Problem details - Convert each line of the listing below into a JSON array of strings, one string per line, skipping blank lines and leaving out the pictures.

Raw records -
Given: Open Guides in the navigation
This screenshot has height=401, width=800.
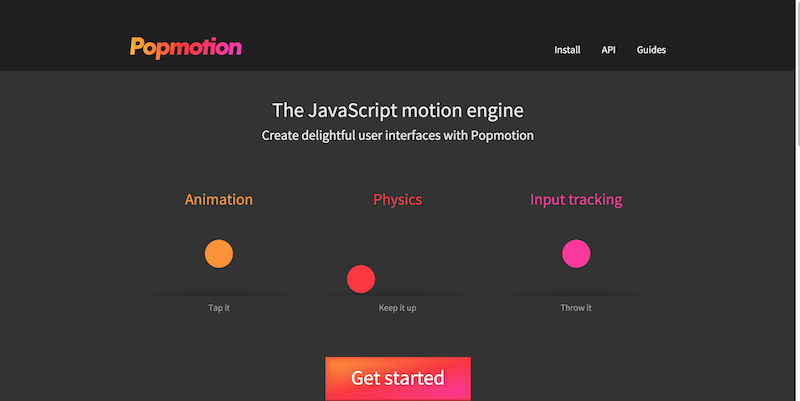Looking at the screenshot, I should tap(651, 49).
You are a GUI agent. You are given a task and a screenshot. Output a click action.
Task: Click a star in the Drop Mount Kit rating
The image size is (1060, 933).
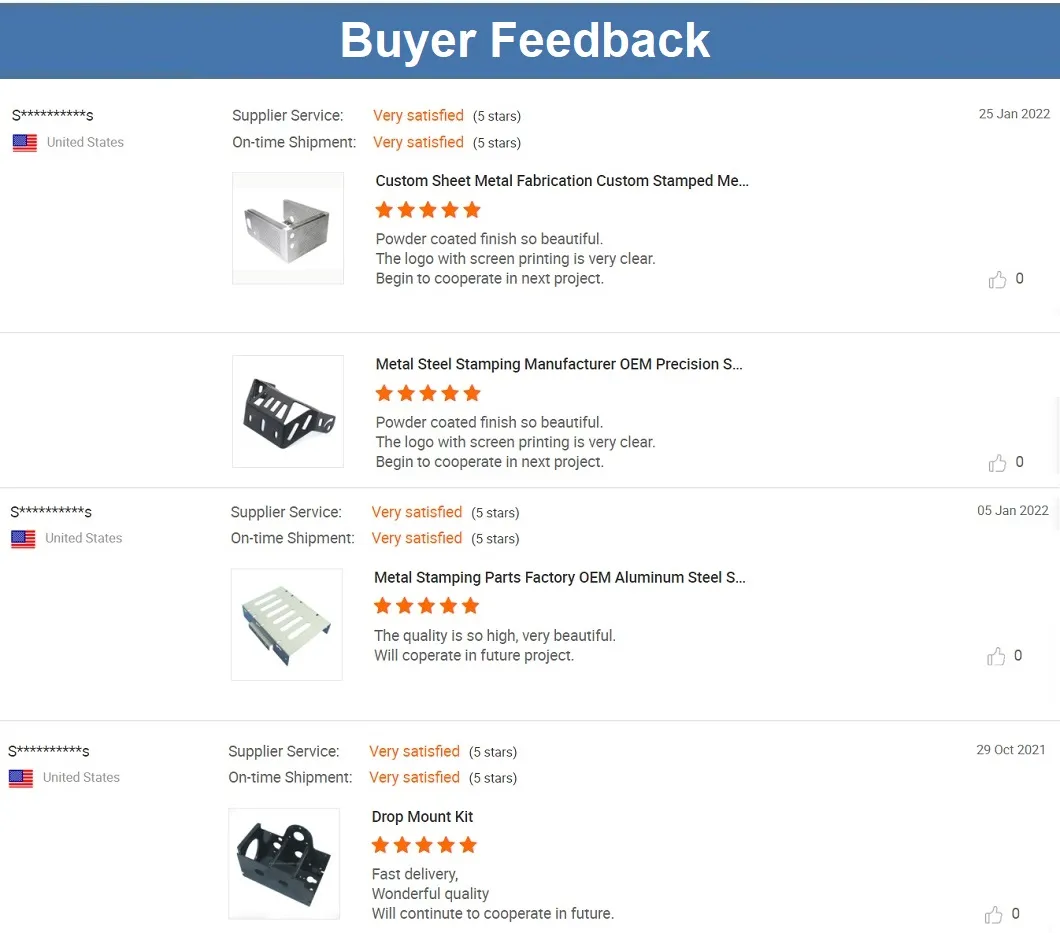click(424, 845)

Completed task -
[
  "Given: Open Guides in the navigation",
  "This screenshot has height=401, width=800.",
  "Looking at the screenshot, I should tap(651, 49).",
  "You are a GUI agent. You are given a task and a screenshot. Output a click action.",
  "Task: Click a star in the Drop Mount Kit rating",
  "The image size is (1060, 933).",
  "click(424, 845)"
]